I think also the courts will also side with NYT. Very recently there was a copyright case involving Andy Warhol [1] which he lost. Despite the artwork being visually transformative; it's use was not transformative. So, to me that means if you create a program using NYT's materials that is used as a replacement for NYT it will not count as fair use. Obviously you could just do what say Google does and fork money over to NYT for some license.
However, my initial point is that this is a tangent. NYT has claimed that OpenAI is using NYT's works at least as-is and so OpenAI can just be nailed for that. Which is my point about FTX; it's irrelevant if their exchange was legal since you can just nail them for mis-use of customer funds. Another example would be Al Capone; it doesn't matter if he's a mobster because you can nail him for tax evasion.
I think this is more of a question of licensing content, sooner or later AI chat bots will have to license at least some of the content they are trained on.
But broadly speaking this is also the question of the "Open Web" and will it survive or not. Walled gardens like Facebook, Instagram etc. are strong and pervasive but still majority of people use and acknowledge publicly open websites from the Open Web. If AI chat bots do not drive traffic to websites then they are walled gardens and Microsoft, Google or whoever will lock users in and try to squeeze them for money.
Its buried on page 37 - #108. There probably are other examples in the lawsuit but this is sufficent.
> Synthetic search applications built on the GPT LLMs, including Bing Chat and
Browse with Bing for ChatGPT, display extensive excerpts or paraphrases of the contents of search
results, including Times content, that may not have been included in the model’s training set. The
“grounding” technique employed by these products includes receiving a prompt from a user,
copying Times content relating to the prompt from the internet, providing the prompt together with
the copied Times content as additional context for the LLM, and having the LLM stitch together
paraphrases or quotes from the copied Times content to create natural-language substitutes that
serve the same informative purpose as the original. In some cases, Defendants’ models simply spit
out several paragraphs of The Times’s articles.
Oh I see - yeah, that's the part of the lawsuit that's about Bing and ChatGPT Browse mode retrieval augmented generation.
It's a separate issue from the fact that the model can regurgitate it's NYT training data.
There's a section on page 63 which helps clarify that:
Defendants materially contributed to and directly assisted
with the direct infringement perpetrated by end-users of the
GPT-based products by way of: (i) jointly-developing LLM
models capable of distributing unlicensed copies of Times
Works to end-users; (ii) building and training the GPT LLMs
using Times Works; and (iii) deciding what content is
actually outputted by the GenAI products, such as grounding
output in Times Works through retrieval augmented generation,
fine-tuning the models for desired outcomes, and/or
selecting and weighting the parameters of the GPT LLMs.

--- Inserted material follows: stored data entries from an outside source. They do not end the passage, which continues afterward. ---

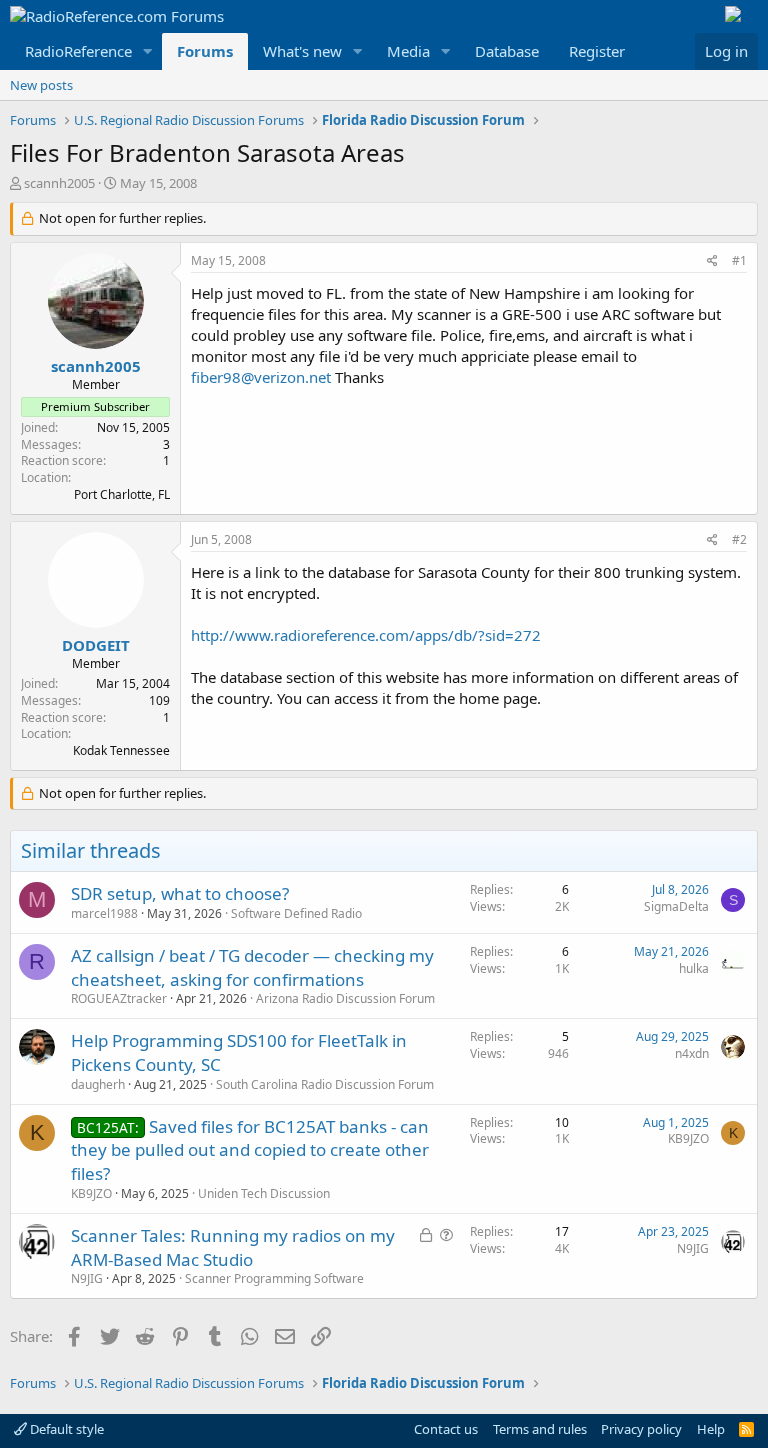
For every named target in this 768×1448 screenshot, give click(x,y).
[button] (148, 51)
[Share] (712, 261)
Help (711, 1429)
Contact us (446, 1429)
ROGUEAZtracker (119, 998)
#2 (739, 539)
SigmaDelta (676, 906)
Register (597, 51)
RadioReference (78, 51)
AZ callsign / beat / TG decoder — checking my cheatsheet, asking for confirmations (252, 967)
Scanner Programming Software (274, 1278)
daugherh (98, 1084)
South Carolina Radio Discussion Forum (325, 1084)
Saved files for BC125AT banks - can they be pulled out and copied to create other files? (250, 1150)
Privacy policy (641, 1429)
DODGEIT (96, 645)
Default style (65, 1429)
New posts (41, 85)
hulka (694, 968)
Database (507, 51)
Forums (205, 51)
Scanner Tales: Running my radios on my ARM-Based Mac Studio (233, 1247)
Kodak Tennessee (121, 750)
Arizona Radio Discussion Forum (345, 998)
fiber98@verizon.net (261, 377)
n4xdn (692, 1053)
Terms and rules (540, 1429)
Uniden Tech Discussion (264, 1193)
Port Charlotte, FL (122, 494)
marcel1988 (104, 913)
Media (408, 51)
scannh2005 (59, 183)
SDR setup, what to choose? (180, 893)
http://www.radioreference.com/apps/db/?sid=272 (366, 635)
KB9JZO (91, 1193)
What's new (302, 51)
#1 (739, 260)
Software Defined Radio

So they are complaining about models that are capable of distributing unlicensed copies (the regurgitated training data issue), the fact that the models were trained on NYT work at all, and the fact that the RAG implementation in Bing and ChatGPT Browse further creates "natural-language substitutes that serve the same informative purpose as the original".
There are plenty of other services that strip affiliate links from content for users, such as ad blockers.
Notably, in both those cases, the user is specifically asking for what wirecutter thinks.
To me, that makes the infringing behavior clearly the fault of the user of the tool, not the tool itself.
When I saw this lawsuit announced, I assumed that large portions content were being reproduced in response to generic queries. That isn't the case, every example I've seen from this lawsuit has prompts where the user specifically asks for the content. To me, any fault and liability rests on the user here.